— start of Extract provided —

[GitHub] [iceberg] zhangjun0x01 commented on a change in pull request #1936: Flink: Default read parallelism to number of splits

GitBox Wed, 20 Jan 2021 17:49:35 -0800


zhangjun0x01 commented on a change in pull request #1936:
URL: https://github.com/apache/iceberg/pull/1936#discussion_r561461670




##########
File path: 
flink/src/test/java/org/apache/iceberg/flink/TestFlinkTableSource.java
##########
@@ -685,4 +782,60 @@ public void testSqlParseError() {
     AssertHelpers.assertThrows("The NaN is not supported by flink now. ",
         NumberFormatException.class, () -> sql(sqlParseErrorLTE));
   }
+
+  /**
+   * The sql can be executed in both streaming and batch mode, in order to get 
the parallelism, we convert the flink
+   * Table to flink DataStream, so we only use streaming mode here.
+   *
+   * @throws TableNotExistException table not exist exception
+   */
+  @Test
+  public void testInferedParallelism() throws TableNotExistException {
+    Assume.assumeTrue("The execute mode should  be streaming mode", 
isStreamingJob);

Review comment:
       I think these are two different concepts.
   In flink, whether using batch mode or streaming mode, we can read batch 
data. Flink treats batch jobs as bounded streaming jobs, so there should be no 
problem whether it is using batch mode or streaming mode to read batch data.

— end of Extract provided —

Directives
**A.** Please list every method name that appears in the code of the Iceberg pull request discussion, whether the method is defined or called.
**B.** Carry on the review comment in the Iceberg pull request discussion from its final sentence, keeping the same technical point of view.

— start of Data section —

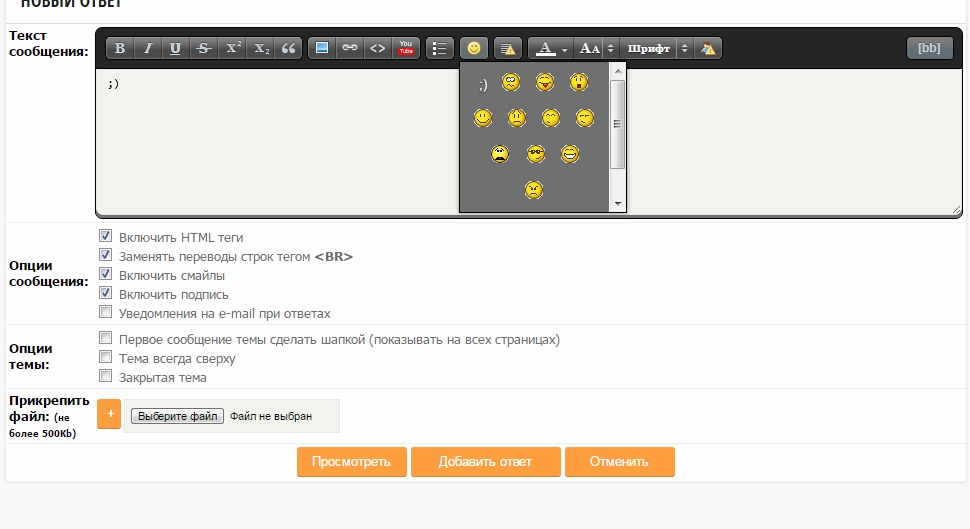Pick the sunglasses smiley from the popup
Screen dimensions: 970x529
coord(536,155)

— end of Data section —

Results for each task
**A.** testSqlParseError, assertThrows, sql, testInferedParallelism, assumeTrue

**B.**
In addition, flink will use `StreamExecutionEnvironment (DataStream)` to do 
batch tasks and stream tasks uniformly ([the  doc 
link](https://flink.apache.org/news/2020/12/10/release-1.12.0.html#batch-execution-mode-in-the-datastream-api))
 . The batch mode may expire, so I think we should also use 
`StreamExecutionEnvironment (DataStream)` for batch tasks as much as possible.
   
   When we use `StreamExecutionEnvironment` , in `FlinkSource.Builder#build` 
method, 
   the `if` and `else` block in this method are both streaming jobs, `if` block 
is a bounded streaming jobs, maybe we can rename `ScanContext#isStreaming` 
field to `ScanContext#isStreamingRead`, which will be easier to understand. 
`If` code block is bounded stream job (batch), `else` code block to do 
long-running stream job.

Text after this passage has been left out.